Stored data
====

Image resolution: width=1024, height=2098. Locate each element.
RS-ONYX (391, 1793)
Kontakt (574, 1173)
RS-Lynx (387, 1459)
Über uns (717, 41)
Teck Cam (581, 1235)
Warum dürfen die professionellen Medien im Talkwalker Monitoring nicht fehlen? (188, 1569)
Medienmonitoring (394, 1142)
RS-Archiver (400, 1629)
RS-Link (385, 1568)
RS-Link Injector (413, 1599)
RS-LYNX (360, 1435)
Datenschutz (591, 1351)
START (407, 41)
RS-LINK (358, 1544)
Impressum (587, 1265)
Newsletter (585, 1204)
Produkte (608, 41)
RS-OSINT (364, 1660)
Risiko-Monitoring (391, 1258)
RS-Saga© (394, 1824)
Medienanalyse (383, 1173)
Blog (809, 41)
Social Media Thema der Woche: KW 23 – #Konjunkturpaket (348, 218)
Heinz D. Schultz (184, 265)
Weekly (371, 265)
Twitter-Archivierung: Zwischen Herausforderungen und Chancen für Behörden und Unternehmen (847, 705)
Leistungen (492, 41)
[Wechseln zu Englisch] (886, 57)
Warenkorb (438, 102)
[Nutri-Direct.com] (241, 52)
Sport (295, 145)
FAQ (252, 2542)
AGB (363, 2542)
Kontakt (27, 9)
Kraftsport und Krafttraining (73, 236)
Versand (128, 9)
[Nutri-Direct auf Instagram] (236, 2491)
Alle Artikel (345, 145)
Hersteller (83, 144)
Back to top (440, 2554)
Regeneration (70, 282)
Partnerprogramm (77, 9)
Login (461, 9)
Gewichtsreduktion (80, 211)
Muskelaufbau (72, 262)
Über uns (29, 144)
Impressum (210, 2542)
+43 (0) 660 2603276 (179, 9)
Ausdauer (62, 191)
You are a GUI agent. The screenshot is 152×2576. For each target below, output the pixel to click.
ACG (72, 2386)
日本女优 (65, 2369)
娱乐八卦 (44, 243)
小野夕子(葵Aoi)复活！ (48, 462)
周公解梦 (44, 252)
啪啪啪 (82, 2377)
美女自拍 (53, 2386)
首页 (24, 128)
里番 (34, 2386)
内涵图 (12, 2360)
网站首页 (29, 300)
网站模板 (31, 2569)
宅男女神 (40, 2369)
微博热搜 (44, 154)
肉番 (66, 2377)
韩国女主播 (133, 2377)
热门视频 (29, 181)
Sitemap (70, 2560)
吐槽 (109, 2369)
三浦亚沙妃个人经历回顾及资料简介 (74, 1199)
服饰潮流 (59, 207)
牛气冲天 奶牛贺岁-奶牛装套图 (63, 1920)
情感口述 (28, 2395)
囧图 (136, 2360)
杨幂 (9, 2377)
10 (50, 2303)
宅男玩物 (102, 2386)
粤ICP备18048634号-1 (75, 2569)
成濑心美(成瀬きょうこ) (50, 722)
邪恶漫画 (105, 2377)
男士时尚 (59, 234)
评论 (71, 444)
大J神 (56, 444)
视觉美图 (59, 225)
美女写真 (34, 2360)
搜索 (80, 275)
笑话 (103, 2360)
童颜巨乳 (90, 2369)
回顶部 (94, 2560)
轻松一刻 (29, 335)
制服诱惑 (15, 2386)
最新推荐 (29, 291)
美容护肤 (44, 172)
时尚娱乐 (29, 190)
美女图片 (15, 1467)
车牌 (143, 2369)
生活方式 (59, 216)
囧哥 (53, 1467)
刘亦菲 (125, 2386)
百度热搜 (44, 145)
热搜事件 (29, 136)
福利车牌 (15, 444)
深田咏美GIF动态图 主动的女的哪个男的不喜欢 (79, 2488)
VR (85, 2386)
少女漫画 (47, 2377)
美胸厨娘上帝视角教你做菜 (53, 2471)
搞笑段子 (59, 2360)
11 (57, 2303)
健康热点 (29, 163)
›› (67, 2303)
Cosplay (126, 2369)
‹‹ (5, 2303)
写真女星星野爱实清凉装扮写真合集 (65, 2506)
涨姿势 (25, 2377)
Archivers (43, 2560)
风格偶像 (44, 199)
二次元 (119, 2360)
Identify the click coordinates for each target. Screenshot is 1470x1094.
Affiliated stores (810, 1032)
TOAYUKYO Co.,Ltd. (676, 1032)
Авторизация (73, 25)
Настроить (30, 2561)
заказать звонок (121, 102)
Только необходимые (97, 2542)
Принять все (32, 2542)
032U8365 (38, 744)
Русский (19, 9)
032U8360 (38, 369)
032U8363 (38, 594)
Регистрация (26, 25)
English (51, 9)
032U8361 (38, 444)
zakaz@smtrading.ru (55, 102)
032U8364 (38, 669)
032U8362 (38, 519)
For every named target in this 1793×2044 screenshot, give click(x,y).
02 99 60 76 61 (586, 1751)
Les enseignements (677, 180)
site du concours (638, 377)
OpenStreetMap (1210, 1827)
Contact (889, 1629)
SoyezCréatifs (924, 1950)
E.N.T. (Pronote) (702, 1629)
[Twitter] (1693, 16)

====

▶ _Task directions_: Look back at the data above. Transcribe exactly the lines starting at the line that contains "Back to top (440, 2554)" and ending at the line that contains "For every named".

▶ _Problem solution_:
Back to top (440, 2554)
Regeneration (70, 282)
Partnerprogramm (77, 9)
Login (461, 9)
Gewichtsreduktion (80, 211)
Muskelaufbau (72, 262)
Über uns (29, 144)
Impressum (210, 2542)
+43 (0) 660 2603276 (179, 9)
Ausdauer (62, 191)
You are a GUI agent. The screenshot is 152×2576. For each target below, output the pixel to click.
ACG (72, 2386)
日本女优 (65, 2369)
娱乐八卦 (44, 243)
小野夕子(葵Aoi)复活！ (48, 462)
周公解梦 (44, 252)
啪啪啪 (82, 2377)
美女自拍 (53, 2386)
首页 (24, 128)
里番 (34, 2386)
内涵图 (12, 2360)
网站首页 (29, 300)
网站模板 (31, 2569)
宅男女神 (40, 2369)
微博热搜 (44, 154)
肉番 (66, 2377)
韩国女主播 (133, 2377)
热门视频 (29, 181)
Sitemap (70, 2560)
吐槽 (109, 2369)
三浦亚沙妃个人经历回顾及资料简介 (74, 1199)
服饰潮流 (59, 207)
牛气冲天 奶牛贺岁-奶牛装套图 (63, 1920)
情感口述 (28, 2395)
囧图 (136, 2360)
杨幂 (9, 2377)
10 (50, 2303)
宅男玩物 (102, 2386)
粤ICP备18048634号-1 (75, 2569)
成濑心美(成瀬きょうこ) (50, 722)
邪恶漫画 (105, 2377)
男士时尚 (59, 234)
评论 (71, 444)
大J神 (56, 444)
视觉美图 (59, 225)
美女写真 (34, 2360)
搜索 (80, 275)
笑话 (103, 2360)
童颜巨乳 (90, 2369)
回顶部 (94, 2560)
轻松一刻 (29, 335)
制服诱惑 (15, 2386)
最新推荐 (29, 291)
美容护肤 (44, 172)
时尚娱乐 (29, 190)
美女图片 (15, 1467)
车牌 (143, 2369)
生活方式 (59, 216)
囧哥 (53, 1467)
刘亦菲 (125, 2386)
百度热搜 (44, 145)
热搜事件 (29, 136)
福利车牌 (15, 444)
深田咏美GIF动态图 主动的女的哪个男的不喜欢 (79, 2488)
VR (85, 2386)
少女漫画 (47, 2377)
美胸厨娘上帝视角教你做菜 (53, 2471)
搞笑段子 (59, 2360)
11 (57, 2303)
健康热点 (29, 163)
›› (67, 2303)
Cosplay (126, 2369)
‹‹ (5, 2303)
写真女星星野爱实清凉装扮写真合集 (65, 2506)
涨姿势 (25, 2377)
Archivers (43, 2560)
风格偶像 (44, 199)
二次元 (119, 2360)
Identify the click coordinates for each target. Screenshot is 1470x1094.
Affiliated stores (810, 1032)
TOAYUKYO Co.,Ltd. (676, 1032)
Авторизация (73, 25)
Настроить (30, 2561)
заказать звонок (121, 102)
Только необходимые (97, 2542)
Принять все (32, 2542)
032U8365 (38, 744)
Русский (19, 9)
032U8360 (38, 369)
032U8363 (38, 594)
Регистрация (26, 25)
English (51, 9)
032U8361 (38, 444)
zakaz@smtrading.ru (55, 102)
032U8364 (38, 669)
032U8362 (38, 519)
For every named target in this 1793×2044 screenshot, give click(x,y).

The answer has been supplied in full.